• _To do_
In the records below, locate the line containing "Task: Uncheck Display Credit Field checkbox", then extract it and all following lines exactly, ending with the last line.

• _Study material_
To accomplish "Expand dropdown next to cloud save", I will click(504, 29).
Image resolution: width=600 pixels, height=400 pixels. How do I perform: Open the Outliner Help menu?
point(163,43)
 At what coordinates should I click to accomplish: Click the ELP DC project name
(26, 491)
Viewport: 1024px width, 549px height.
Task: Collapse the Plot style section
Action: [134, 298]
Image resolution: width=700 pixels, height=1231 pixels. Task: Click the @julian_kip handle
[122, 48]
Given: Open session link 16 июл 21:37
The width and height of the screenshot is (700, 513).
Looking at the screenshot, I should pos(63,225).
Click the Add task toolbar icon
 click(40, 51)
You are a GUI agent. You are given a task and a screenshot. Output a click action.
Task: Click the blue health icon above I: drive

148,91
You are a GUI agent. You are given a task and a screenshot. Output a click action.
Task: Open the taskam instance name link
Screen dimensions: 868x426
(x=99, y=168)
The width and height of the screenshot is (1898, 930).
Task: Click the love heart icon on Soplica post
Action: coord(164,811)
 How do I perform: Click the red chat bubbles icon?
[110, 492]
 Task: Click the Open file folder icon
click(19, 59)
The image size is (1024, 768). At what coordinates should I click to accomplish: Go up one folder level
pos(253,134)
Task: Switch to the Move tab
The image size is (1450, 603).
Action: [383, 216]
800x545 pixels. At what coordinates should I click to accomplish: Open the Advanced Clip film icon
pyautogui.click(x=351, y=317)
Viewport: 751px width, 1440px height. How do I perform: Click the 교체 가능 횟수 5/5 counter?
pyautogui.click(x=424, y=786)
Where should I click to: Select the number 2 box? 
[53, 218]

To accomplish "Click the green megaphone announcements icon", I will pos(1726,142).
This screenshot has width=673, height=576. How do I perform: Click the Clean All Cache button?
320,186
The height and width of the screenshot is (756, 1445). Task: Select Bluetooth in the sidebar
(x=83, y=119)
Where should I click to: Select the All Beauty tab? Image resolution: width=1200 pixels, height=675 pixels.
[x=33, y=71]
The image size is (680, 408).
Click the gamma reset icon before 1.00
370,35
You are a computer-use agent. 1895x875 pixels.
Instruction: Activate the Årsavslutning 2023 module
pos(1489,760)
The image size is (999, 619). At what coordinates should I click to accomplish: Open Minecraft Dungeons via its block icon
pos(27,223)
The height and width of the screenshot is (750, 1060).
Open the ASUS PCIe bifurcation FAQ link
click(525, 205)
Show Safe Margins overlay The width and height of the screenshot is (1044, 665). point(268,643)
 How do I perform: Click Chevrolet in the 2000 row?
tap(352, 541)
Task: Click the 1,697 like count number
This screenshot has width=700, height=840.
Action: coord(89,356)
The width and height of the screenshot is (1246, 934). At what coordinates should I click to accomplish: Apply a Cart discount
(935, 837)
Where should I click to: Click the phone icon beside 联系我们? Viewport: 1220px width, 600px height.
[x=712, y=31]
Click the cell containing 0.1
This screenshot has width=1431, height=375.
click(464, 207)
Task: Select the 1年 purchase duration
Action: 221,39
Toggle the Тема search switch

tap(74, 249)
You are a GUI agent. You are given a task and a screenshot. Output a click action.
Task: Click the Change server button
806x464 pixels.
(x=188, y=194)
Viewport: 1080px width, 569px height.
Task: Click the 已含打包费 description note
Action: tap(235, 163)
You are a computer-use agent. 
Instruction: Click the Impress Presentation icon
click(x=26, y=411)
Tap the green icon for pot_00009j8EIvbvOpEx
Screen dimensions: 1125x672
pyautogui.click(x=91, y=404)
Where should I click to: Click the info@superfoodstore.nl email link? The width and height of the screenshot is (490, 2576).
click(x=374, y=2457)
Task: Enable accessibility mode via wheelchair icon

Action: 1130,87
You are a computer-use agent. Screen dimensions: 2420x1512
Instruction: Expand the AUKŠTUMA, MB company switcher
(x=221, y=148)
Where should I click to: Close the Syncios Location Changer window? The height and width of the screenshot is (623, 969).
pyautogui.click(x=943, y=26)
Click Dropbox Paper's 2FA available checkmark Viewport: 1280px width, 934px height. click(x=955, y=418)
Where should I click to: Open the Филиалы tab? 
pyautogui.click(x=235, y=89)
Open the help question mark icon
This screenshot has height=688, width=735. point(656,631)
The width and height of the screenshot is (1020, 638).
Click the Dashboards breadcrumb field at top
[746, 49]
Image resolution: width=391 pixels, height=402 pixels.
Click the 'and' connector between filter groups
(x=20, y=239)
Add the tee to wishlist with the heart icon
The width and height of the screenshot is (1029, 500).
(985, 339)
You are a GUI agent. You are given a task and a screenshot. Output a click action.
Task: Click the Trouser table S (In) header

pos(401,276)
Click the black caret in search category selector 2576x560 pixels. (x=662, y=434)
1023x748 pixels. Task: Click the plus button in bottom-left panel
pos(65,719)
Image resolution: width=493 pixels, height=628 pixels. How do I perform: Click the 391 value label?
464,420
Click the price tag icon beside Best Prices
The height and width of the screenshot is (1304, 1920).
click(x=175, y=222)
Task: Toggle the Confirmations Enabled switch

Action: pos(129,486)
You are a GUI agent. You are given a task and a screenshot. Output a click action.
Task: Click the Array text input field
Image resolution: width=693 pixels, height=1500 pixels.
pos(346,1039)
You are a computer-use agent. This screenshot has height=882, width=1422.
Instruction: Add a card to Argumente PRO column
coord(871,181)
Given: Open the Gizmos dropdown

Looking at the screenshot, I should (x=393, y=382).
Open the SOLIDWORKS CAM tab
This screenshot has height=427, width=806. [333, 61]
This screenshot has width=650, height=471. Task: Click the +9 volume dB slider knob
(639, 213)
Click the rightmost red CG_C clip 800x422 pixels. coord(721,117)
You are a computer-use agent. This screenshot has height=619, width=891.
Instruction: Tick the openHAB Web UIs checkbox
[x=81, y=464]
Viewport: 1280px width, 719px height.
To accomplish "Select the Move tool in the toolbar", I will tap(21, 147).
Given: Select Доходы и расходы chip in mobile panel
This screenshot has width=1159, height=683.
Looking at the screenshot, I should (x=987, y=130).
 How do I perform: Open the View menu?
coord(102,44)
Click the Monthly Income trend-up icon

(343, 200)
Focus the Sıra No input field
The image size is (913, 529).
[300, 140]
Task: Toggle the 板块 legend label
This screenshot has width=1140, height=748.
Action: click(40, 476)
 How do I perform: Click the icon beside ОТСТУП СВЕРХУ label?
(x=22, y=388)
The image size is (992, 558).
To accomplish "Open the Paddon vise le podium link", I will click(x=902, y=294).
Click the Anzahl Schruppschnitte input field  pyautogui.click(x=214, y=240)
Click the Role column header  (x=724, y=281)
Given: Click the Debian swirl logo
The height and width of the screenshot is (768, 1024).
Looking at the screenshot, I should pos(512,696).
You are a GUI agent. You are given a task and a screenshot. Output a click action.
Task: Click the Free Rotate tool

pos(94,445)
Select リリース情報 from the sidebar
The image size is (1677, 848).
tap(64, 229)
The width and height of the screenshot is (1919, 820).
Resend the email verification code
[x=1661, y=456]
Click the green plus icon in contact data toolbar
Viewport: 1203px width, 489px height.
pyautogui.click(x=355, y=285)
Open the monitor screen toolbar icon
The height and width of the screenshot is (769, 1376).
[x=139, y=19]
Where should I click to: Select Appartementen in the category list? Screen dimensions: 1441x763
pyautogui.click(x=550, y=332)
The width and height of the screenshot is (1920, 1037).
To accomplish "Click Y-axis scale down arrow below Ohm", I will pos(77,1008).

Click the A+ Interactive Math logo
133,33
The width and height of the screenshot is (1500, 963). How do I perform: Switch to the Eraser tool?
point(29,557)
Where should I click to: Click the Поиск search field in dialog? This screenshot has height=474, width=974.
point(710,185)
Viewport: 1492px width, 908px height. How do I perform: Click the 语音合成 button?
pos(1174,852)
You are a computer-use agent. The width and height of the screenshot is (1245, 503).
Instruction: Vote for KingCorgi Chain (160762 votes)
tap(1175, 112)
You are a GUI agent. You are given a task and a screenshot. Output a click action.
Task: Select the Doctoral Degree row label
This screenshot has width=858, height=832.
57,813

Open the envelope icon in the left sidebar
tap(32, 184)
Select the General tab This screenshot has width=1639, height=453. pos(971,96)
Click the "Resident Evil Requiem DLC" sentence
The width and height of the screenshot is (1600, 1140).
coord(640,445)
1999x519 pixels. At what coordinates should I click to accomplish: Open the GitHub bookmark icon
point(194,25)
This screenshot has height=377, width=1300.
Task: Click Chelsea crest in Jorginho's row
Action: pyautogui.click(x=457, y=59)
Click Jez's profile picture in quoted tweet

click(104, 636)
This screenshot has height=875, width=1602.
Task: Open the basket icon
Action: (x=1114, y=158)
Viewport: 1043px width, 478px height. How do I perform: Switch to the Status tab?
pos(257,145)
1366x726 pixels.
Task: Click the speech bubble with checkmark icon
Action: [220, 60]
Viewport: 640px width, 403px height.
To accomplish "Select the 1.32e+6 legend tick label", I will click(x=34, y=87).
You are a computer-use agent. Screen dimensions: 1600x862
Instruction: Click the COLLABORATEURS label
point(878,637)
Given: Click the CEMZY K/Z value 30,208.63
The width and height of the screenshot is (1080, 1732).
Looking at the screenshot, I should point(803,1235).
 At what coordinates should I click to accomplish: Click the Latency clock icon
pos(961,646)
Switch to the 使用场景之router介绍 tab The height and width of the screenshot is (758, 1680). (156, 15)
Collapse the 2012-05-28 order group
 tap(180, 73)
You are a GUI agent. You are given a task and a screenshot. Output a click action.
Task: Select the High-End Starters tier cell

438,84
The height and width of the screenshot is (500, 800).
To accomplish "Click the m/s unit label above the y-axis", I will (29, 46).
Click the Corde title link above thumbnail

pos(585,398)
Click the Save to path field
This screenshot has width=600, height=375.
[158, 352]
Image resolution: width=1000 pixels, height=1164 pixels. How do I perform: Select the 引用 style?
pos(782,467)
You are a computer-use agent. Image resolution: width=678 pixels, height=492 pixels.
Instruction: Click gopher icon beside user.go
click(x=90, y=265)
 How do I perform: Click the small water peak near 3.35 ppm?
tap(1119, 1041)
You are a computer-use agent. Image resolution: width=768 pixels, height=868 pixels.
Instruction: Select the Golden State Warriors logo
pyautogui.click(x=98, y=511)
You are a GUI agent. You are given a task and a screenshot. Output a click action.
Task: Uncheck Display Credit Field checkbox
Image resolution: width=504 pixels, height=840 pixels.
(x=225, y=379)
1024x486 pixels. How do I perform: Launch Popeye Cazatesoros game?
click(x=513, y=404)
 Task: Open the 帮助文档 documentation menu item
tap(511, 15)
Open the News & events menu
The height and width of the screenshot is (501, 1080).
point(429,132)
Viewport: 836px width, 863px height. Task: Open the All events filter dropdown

• _Answer box_
Task: Uncheck Display Credit Field checkbox
Image resolution: width=504 pixels, height=840 pixels.
(x=225, y=379)
1024x486 pixels. How do I perform: Launch Popeye Cazatesoros game?
click(x=513, y=404)
 Task: Open the 帮助文档 documentation menu item
tap(511, 15)
Open the News & events menu
The height and width of the screenshot is (501, 1080).
point(429,132)
Viewport: 836px width, 863px height. Task: Open the All events filter dropdown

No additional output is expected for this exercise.